When we talk about security vulnerabilities in software it’s worth thinking about computer programmes on a fundamental level. On the simplistic level a computer programme is something which takes in an input, usually from the user in the form of text, processes that input, which changes the state of the machine, and then gives as output or result to the user. A bug is when certain inputs aren’t processed correctly and the wrong output is given. For example, if 1 plus 1 results in 3. A security bug however, can be when a certain input is processed in such a way that compromises the security of information managed by a programme and may even output it. We often see this in practice in web applications.
For example, some web applications have text boxes that let users login to the website. Behind the scenes the website is querying the back end database using the language called SQL to check if the user’s login details are valid. It’s often possible to type certain characters in the login box that let a malicious user inject his or her own code into the SQL query. That can do things like delete the records from the database or reveal other users’ password hashes. This is made possible by the fact that SQL, like other languages, has its own syntax. For example, quotation marks are used to denote strings.
If the user is allowed to type the quotation marks in the form where the input is a string, they can break out of the string and onto the actual code of the query itself. In the context of embedded systems like Internet of Things devices, we often find that the same kind of vulnerabilities exist. Vendors tend to make great hardware, but put very little effort into the software. For example, routers often have an internal web application that the user can access to configure the router and those applications are very often vulnerable to SQL injection, and with some ingenuity, can be exploited remotely.

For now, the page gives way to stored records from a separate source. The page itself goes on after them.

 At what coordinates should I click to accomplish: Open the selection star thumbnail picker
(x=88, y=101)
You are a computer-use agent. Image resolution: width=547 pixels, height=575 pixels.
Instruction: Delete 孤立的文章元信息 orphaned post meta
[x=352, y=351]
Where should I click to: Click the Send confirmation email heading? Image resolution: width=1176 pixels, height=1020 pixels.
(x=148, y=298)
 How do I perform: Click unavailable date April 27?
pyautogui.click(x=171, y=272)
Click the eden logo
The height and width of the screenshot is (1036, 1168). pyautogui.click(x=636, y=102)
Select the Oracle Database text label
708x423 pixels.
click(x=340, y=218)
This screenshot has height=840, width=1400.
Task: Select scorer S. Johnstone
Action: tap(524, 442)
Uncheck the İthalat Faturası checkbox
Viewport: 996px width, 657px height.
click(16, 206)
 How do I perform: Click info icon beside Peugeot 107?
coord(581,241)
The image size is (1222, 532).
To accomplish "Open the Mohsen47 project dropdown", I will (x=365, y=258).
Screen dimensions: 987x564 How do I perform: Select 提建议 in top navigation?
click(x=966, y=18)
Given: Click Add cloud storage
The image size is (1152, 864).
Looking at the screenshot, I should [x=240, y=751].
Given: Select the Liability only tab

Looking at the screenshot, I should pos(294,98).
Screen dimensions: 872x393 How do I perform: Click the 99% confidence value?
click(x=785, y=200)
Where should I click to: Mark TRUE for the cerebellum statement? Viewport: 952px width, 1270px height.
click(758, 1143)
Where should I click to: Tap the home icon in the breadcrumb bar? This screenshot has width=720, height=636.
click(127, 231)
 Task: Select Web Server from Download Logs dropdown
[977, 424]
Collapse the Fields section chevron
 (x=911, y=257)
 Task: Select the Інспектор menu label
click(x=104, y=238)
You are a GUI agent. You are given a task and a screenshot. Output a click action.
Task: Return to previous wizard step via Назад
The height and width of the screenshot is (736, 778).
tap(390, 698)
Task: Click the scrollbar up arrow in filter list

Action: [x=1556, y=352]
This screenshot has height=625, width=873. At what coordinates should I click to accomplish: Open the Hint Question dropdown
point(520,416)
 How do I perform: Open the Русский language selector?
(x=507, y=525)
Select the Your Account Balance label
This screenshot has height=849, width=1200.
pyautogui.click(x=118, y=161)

Devices also often provide Web APIs to allow other devices to communicate with it and send it commands. We often find that these APIs are also vulnerable to the same kind of flaws. We also find particularly with embedded devices is that the operating system that runs on the device, which is typically Linux, is insecurely configured. For example, user programmes run as admin or there’s no password to access the remote admin terminal. When designing any kind of computer programme, you should assume that either your user is a completely idiot or that he is always a malicious hacker trying everything he can to break your application.